Nein, die Realität war eine ganz andere. Stellen sie sich bitte eine Gruppe Reisender vor. Das waren damals meistens Männer. Es geht um die nächste Herberge. Lieber bewirtet; da gibt es etwas zu essen und zu trinken. Von einem Wirt, der in der damaligen Sprache ein Mann oder eine Frau sein. Eine Frau zum Beispiel, deren Mann im Krieg oder schon gestorben war. Auch Töchter bewirteten oft, während ihre Brüder in die Welt zogen.
Als das „-in“ erfunden wurde ging es wahrscheinlich um das Thema Nr. 1 überhaupt. Ein „Wirt“; keine Ahnung was einen da erwartet. Aber eine Wirtin, das lässt auf einen Blick in den Ausschnitt hoffen, da ist vielleicht ein Hintern, auf den geschlagen werden kann. Das „-in“ war das, was es auch heute noch ist: die Markierung als Frau. Aber wahrscheinlich nicht aus Respekt, sondern eher aus Begierde. Das „-in“; Playmate des Jahrtausends?

Das klingt vielleicht unerhört, aber ein nüchterner Blick scheint das zu betätigen.
Nele Pollatschek, deutsche Feministin schreibt dazu: „Wer aus meinem ‚Schriftsteller‘ ein ‚Schriftstellerin‘ macht, kann auch gleich ‚Vagina!‘ rufen.“
Sprachforscher Scholten berichtet, dass in Island, das „Gleichberechtigung nicht nur propagiert, sondern auch lebt“, die Verwendung der weiblichen Formen nur schallendes Gelächter erzeugen.
Germanistikprof. Meineke dazu: Die meisten [dem Deutschen] verwandten Sprachen, nicht zuletzt Englisch zeigen, dass dort Gendern gerade als Diskriminierung oder wie im Isländischen als lächerlich aufgefasst wird.

Siehe die „actress“, gegen die sich Goldberg mit einfachen klaren Worten erfolgreich wehrte. Weder in den USA noch dem britischen Sprachraum sind Actress und Ministress noch zu finden. Margaret Thatcher hieß damals schon Prime Minister, nicht Prime Ministress.

Wieso schafften es die Frauen in den oben genannten Länder, diese diskriminierende Markierung zurückzudrängen, und ausgerechnet im deutschen Sprachraum etablierte sie sich so massiv? Wieso wurde ausgerechnet hier die „Sichtbarkeit“ des weiblichen Geschlechts als gut und richtig empfunden? Während emanzipierte Frauen aus anderen Ländern den Kopf darüber schütteln?

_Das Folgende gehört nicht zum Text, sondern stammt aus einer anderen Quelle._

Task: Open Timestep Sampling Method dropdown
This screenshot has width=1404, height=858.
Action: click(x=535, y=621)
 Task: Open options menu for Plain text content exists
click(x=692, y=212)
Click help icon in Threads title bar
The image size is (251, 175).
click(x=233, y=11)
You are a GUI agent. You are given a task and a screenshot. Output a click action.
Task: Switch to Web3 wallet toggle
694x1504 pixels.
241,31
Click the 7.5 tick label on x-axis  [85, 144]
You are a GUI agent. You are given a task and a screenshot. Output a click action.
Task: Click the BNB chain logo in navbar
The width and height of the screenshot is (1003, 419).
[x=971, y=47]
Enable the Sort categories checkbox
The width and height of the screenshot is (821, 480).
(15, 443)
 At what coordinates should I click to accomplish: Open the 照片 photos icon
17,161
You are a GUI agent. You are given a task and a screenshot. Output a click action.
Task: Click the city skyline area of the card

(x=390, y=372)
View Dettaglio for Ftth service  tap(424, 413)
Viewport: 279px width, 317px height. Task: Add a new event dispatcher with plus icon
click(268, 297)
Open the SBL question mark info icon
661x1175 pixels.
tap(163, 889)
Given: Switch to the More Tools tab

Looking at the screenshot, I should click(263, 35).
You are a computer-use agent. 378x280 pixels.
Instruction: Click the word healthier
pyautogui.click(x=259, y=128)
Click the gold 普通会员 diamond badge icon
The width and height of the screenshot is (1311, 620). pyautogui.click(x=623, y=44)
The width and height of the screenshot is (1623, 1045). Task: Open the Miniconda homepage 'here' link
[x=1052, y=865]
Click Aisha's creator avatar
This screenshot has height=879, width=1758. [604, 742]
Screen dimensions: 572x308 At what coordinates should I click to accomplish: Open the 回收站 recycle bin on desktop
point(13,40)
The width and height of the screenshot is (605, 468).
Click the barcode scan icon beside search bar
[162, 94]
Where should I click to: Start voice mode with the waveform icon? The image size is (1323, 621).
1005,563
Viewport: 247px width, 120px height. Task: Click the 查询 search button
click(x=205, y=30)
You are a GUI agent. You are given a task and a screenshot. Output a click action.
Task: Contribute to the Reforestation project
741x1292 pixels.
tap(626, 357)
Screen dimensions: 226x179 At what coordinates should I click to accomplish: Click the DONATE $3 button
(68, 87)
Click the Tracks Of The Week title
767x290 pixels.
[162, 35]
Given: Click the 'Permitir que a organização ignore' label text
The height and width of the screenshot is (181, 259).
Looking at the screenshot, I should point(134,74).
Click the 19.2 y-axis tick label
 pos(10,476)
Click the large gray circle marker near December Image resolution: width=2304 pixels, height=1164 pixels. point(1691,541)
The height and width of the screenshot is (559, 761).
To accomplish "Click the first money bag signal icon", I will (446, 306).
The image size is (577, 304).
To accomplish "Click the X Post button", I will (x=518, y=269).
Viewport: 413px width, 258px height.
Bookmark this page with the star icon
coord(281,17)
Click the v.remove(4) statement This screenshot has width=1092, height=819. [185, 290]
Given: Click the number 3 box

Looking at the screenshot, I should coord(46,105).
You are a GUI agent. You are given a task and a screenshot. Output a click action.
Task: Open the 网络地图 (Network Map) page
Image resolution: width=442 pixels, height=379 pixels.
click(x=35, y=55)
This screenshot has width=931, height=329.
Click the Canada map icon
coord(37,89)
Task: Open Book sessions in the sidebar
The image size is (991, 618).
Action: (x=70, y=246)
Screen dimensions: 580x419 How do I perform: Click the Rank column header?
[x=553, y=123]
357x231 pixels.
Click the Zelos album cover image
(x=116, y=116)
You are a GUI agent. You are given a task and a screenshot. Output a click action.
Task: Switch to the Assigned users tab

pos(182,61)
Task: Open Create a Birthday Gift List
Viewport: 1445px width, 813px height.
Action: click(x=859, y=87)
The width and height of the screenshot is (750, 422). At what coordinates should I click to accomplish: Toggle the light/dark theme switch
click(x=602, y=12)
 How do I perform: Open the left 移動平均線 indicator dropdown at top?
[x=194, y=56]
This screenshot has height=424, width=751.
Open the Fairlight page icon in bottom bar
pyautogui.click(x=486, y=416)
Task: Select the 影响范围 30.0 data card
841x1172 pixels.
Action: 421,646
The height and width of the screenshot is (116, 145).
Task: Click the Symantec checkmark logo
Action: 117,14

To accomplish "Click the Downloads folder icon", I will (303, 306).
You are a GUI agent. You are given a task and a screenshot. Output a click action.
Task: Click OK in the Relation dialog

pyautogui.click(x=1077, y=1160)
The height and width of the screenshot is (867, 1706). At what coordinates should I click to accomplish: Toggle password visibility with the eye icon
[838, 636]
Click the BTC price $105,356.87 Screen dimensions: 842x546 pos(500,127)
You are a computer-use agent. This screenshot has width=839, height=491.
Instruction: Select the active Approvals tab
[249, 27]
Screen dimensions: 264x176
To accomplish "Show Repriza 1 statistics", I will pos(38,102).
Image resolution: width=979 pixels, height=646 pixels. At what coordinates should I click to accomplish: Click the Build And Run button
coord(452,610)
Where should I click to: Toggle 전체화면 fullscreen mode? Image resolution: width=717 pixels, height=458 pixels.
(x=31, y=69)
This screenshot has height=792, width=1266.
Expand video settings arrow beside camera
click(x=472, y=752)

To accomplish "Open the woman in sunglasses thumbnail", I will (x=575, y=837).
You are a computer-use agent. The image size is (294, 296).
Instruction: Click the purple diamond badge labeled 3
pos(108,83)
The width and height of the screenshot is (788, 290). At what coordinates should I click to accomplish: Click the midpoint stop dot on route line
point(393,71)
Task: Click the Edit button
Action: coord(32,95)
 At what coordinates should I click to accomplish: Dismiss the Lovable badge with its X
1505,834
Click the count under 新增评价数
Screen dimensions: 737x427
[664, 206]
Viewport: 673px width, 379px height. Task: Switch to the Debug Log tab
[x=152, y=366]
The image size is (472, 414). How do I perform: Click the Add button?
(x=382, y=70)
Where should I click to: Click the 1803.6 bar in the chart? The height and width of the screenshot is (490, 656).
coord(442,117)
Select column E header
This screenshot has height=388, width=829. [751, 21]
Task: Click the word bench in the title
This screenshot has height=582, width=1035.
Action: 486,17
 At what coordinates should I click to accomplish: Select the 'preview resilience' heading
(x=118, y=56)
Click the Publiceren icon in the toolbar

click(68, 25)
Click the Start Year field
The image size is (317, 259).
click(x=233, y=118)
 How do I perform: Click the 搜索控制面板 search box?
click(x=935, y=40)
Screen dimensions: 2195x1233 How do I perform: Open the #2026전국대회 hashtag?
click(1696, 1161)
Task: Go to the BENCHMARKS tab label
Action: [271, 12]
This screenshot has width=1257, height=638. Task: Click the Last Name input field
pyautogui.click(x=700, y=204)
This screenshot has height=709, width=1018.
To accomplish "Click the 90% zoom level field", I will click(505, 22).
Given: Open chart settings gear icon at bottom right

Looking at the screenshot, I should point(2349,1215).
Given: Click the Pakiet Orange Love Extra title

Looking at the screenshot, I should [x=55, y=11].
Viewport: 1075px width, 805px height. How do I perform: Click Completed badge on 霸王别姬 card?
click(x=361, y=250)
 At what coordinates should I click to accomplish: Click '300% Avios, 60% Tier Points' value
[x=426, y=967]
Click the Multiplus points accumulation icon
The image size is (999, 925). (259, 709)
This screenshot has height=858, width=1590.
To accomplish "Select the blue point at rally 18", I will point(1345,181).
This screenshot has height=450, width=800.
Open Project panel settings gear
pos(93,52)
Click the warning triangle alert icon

Eine nahe liegende Erklärung:
1918 wurde sowohl in Deutschland als auch in Österreich das Frauenwahlrecht eingeführt. Gleichzeitig erreichte das Radio in den zwanziger Jahren jeden Winkel des Landes. Immer mehr leisteten sich den „Volksempfänger“. Und das darüber verbreitete Gebrüll der Nazischergen erreichte wirklich jeden, vom kleinen Kind bis zum Greis. Und gehörte Sprache geht tiefer als es die geschriebene Schrift schafft.
Das war also der Hintergrund bei Hitlers Vorhaben die Weimarer Republik zu erobern.
Und offensichtlich schaffte Hitler es so gut wie kein anderer, sich diese neue Situation zu nutze zu machen.

Laut dem auf die damalige Zeit spezialisierten Historiker Aly Götz war Hitler der erste, der die riesige Wählergruppe der Frauen direkt ansprach, und zwar auf eine für uns heute ganz normale Art und Weise. Nämlich mit „Volksgenossen und Volksgenossinnen“. Keiner seiner Konkurrenten machte das; sie hingen z.B. mit ihrem „Genossen“ noch bei den alten alle umfassenden Obergriffen fest.  Hitler nutzte diese Art zu reden nicht ab und zu, sondern grundsätzlich. Der auf die Nazizeit spezialisiert Aly Götz dazu: „Hitler genderte als einer der Ersten“. Ähnlich machte das der diktatorisch regierende österreichische Ministerpräsident Schuschnigg:“ Österreicher und Österreicherinnen“.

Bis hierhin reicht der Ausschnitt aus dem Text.